A few months ago, I purchased a copy to add to The Prayer Room‘s library, because this message of consecration is sooooo crucial to the prayer movement and the forerunner ministry. I’ve been reading and loving it all over again.

In Numbers 6:1-21, immediately preceding the Aaronic blessing, the invitation was given for anyone in the community to consecrate themselves to the Lord as a Nazirite.

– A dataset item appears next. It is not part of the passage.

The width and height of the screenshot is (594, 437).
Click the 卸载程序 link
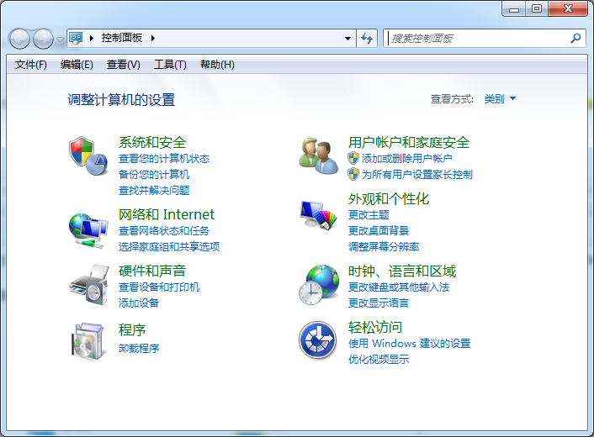[x=139, y=348]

In the Old Testament, only men from the tribe of Levi could be priests. The whole nation was called to be a kingdom of priests, but only the Levites were given the special privilege of living out lives completely absorbed in the vocation of jealously guarding the purity and administration of the worship of God. However, in the Nazirite vow, God opened the door to anyone, male or female, from any tribe, who longed to be as radical in devotion and near to God as the priests were. The only qualification was to have a heart that intensely desired it…Nazirites spontaneously, joyfully, and willingly apropriated the priestly separation and and condition of life because of an inward working of the Spirit’s grace.
–Nazirite DNA, page 10

Nazirites took three key vows:

  1. Abstain from wine and all grape-derived foods
  2. Abstain from cutting their hair
  3. Abstain from going near a dead body, even that of a family member

Lou Engle interprets these three vows in a modern context as being about 1) choosing to fast from certain permissible pleasures in pursuit of God as the greatest pleasure, 2) be willing to be radically and noticeably set apart from the culture, and 3) avoiding the defilement of anything that would lead to spiritual death.
God always responds to those who earnestly seek Him. Abandoned devotion to Him that chooses JESUS over everything else pulls on the strings of His heart and draws His presence close in a unique way. He moves dramatically in response to the cries of His people, and He’s shown us that a fasted lifestyle is a way to strengthen those cries.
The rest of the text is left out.